A UK committee has invited a robot to testify next week about artificial intelligence and robotics.

Bot of the hour: The robot in question is Pepper, a bot developed by SoftBank Robotics. It has made headlines before for its friendly, humanoid design.

Why it’s a horrible idea: As humorous as this new milestone may seem, the testimony could seriously mislead the public about the capabilities of artificial intelligence. In its current state, AI is not advanced enough to formulate original thoughts or improvise beyond what it is programmed to say or do in highly controlled environments. Unfortunately, the move has already caused confusion, with outlets like the Independent wondering whether “Pepper will be pre-programmed to answer the questions or if it will rely on artificial intelligence to respond.” To be clear, it will be the former. The latter is not yet possible.
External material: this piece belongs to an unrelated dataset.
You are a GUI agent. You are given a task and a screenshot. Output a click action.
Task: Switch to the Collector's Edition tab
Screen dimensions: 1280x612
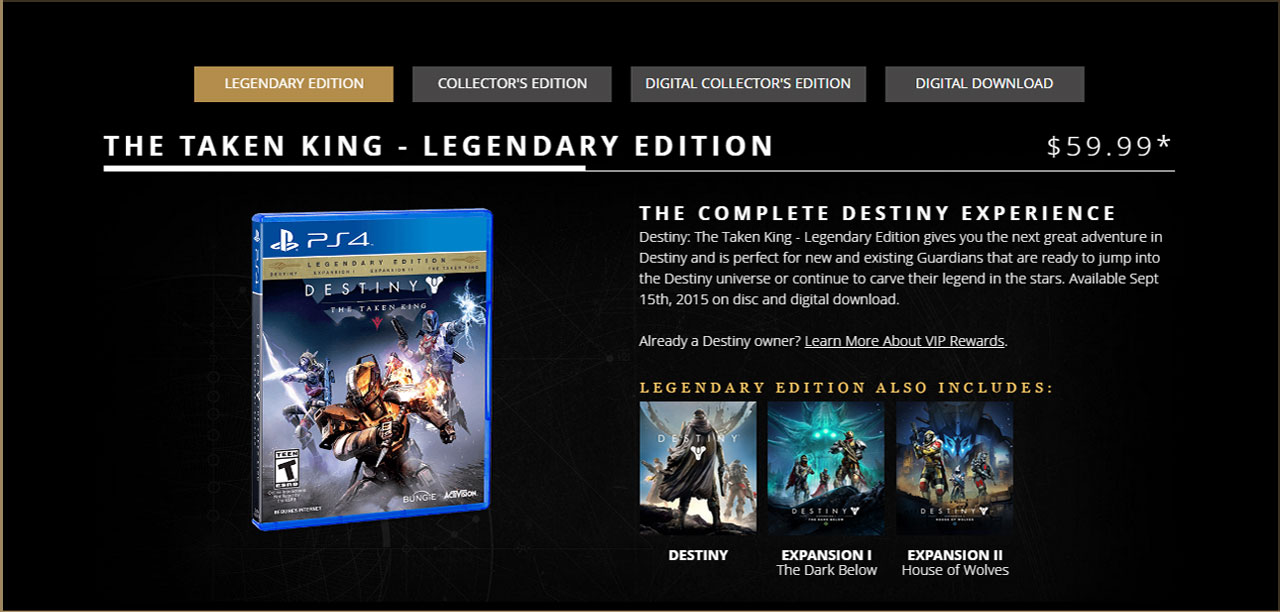(x=512, y=84)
Cheap tricks: The announcement is being criticized by the AI research community as a feckless publicity stunt. “Modern robots are not intelligent and so can’t testify in any meaningful way,” said researcher Roman Yampolskiy in an e-mail. “This is just a puppet show.” “A person or corporation is committing perjury by pretending a robot is giving evidence,” tweeted researcher Joanna Bryson, “or this is just a media circus not governance.”

Great responsibility: Public and private entities working to advance, deploy, and regulate AI and robotics have a responsibility to educate and communicate thoughtfully to the public about what these technologies can and can’t do. It also raises the possibility that those in the UK Parliament currently lack that understanding. Just don’t count on Pepper to substantively weigh in on that.